C64 on an FPGA: Scaling up the display: Part 1

Foreword

In the previous two posts We have implemented SID sound within our C64 FPGA module.

If we look back to the Introduction post of this Blog series, the purpose of this series was to create a Complete C64 system on an FPGA.

I think we got pretty close to this goal. We have implemented the following:

Integrated Arlet Otten's 6502 core into our design.
Implemented C64 memory banking.
Booting the whole C64 system.
Loading a game from a .TAP image
Implementing VIC-II module capable of displaying sprites together with a couple of its graphics modes, like multicolor bitmap, and multicolor text mode.
SID sound.

Granted, an important item missing from the list is implementing a C64 disk drive like a 1541. I am, however, not entirely sure if I would want to go down that road, since we already utilised the majority of the Block RAM resources of the ZYNQ FPGA, so I doubt if heir would be sufficient resources left for implementing a 1541 module (e.g. the core of a 1541 disk drive is also a 6502 CPU, also requiring RAM and ROM to operate).

There are, however, some other items currently missing in our C64 module, which I thought would be nice to implement and for which I will be writing some blog posts on how to implement them.

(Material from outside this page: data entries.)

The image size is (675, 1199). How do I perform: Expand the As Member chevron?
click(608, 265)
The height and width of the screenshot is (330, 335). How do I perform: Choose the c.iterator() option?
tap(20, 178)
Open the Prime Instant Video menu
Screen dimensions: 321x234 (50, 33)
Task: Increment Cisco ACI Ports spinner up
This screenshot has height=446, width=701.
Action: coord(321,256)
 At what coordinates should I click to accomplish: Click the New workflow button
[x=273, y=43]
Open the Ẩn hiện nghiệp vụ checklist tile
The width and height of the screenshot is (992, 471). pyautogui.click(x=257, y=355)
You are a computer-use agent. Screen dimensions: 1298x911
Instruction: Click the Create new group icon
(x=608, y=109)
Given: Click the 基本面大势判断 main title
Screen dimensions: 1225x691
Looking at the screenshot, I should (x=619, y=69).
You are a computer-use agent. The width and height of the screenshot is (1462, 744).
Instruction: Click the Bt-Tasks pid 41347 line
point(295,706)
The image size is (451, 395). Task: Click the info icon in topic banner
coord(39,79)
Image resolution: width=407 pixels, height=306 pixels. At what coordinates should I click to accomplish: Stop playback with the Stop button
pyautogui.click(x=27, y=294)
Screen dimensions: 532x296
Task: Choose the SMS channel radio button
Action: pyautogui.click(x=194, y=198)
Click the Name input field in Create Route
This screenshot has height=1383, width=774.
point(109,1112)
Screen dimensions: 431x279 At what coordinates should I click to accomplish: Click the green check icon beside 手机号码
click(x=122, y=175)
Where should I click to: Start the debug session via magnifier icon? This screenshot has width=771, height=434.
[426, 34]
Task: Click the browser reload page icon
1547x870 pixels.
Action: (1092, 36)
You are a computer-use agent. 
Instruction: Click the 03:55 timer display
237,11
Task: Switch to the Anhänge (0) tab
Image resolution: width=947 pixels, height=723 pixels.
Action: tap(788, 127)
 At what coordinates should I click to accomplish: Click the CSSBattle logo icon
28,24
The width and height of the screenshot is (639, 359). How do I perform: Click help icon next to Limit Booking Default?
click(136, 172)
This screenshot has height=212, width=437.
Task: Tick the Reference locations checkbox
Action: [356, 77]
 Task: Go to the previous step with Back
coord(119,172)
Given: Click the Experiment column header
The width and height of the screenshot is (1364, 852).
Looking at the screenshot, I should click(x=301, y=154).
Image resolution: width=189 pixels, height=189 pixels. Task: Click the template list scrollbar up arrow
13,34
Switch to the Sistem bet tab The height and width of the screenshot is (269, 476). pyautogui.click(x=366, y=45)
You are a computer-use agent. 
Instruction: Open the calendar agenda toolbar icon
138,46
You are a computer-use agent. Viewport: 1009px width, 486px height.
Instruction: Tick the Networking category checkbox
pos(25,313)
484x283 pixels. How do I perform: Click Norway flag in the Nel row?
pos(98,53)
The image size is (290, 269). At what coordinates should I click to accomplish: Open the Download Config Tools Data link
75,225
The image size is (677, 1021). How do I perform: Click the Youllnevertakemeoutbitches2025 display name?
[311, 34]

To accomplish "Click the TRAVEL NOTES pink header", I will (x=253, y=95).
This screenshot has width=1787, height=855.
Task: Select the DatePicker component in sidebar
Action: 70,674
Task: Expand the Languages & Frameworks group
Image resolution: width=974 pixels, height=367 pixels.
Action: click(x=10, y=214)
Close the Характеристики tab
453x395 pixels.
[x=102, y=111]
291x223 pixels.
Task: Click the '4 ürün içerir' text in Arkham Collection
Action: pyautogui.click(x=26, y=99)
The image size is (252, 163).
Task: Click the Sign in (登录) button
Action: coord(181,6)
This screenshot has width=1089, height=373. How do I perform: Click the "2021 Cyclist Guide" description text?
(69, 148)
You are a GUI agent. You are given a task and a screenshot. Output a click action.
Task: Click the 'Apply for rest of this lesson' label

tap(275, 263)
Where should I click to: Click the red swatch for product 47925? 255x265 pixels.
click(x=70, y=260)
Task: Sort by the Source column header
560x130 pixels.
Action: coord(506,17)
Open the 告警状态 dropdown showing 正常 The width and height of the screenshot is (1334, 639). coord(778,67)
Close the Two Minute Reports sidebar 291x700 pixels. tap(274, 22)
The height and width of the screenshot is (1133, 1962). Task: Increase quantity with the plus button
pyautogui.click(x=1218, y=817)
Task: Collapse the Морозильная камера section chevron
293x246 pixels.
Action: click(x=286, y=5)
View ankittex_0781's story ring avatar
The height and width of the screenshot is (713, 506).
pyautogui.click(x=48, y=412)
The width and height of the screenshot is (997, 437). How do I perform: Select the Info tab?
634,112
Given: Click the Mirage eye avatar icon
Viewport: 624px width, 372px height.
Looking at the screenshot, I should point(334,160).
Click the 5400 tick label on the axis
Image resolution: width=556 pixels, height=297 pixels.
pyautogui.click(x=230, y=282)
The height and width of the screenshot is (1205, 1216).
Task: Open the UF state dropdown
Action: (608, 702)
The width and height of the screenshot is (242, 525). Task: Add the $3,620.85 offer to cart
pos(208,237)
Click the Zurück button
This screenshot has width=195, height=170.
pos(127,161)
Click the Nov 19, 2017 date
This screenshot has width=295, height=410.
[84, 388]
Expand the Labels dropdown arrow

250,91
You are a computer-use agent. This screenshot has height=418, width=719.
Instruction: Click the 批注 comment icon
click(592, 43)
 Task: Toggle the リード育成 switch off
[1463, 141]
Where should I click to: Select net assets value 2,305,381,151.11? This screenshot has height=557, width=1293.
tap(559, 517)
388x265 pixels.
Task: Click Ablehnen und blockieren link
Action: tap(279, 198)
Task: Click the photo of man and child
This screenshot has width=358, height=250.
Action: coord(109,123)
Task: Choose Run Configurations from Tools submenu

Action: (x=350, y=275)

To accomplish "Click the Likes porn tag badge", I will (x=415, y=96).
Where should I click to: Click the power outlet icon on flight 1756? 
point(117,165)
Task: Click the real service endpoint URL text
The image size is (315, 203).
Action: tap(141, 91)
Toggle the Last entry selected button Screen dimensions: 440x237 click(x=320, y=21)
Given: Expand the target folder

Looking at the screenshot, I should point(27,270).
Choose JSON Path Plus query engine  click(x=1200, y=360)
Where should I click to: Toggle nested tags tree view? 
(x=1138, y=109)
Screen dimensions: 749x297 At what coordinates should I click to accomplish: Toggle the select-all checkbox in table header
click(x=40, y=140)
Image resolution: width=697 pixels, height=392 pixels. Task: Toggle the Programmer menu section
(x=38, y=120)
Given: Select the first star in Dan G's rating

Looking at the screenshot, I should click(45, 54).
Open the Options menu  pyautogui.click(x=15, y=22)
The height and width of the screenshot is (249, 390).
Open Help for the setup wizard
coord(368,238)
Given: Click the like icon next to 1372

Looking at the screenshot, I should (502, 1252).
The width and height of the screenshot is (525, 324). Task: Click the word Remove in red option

The first item is to scale up the frames produced by the VIC-II module. Currently these frames have a resolution of 404x284. With most monitors available on the market today, these frames will just fill a tiny portion of the screen.

So, we will decicate a post or two on how to scale the VIC-II generated frames up, so that it fills most of the screen.

Another issue that is worth looking into is the fact that currently our C64 module cannot operate on its own on a Zybo board. The Zybo board always needs to be connected to a PC to upload a Bitstream image and for kicking off a standalone program in the Xilinx SDK for providing USB keyboard functionality.

I will also write some Blog posts for implementing a solution for above mentioned issue, which would involve booting Linux from a SDCard fitted to the Zybo board and also loading a bitstream image from the same SDCard into the FPGA.

This is more or less what I have planned for future posts in this Blog series.

Let us start and see if we can upscale the frames produced by the VIC-II!

David Kronstein's Video Scalar Core

As the old saying goes: Don't re-invent the wheel. In this series I tried to apply this bit of advice numerous times:

Using Arlet's 6502 core.
Making use of an asynchronous FIFO buffer as suggested on a Xilinx's community forum.
Using Thomas Kindler's SID implementation.

So, is there a Verilog module available that can scale up an image. Indeed there is on OpenCores website: https://opencores.org/projects/video_stream_scaler

The SVN browser on the website allows us to get hold of the source code. Two files are of importance:

Video+Stream+Scaler+Specifications.pdf
scalar.v

The pdf explains very nicely how the scalar works.

The file scalar.v contains the main module, as well as all sub modules, within one file.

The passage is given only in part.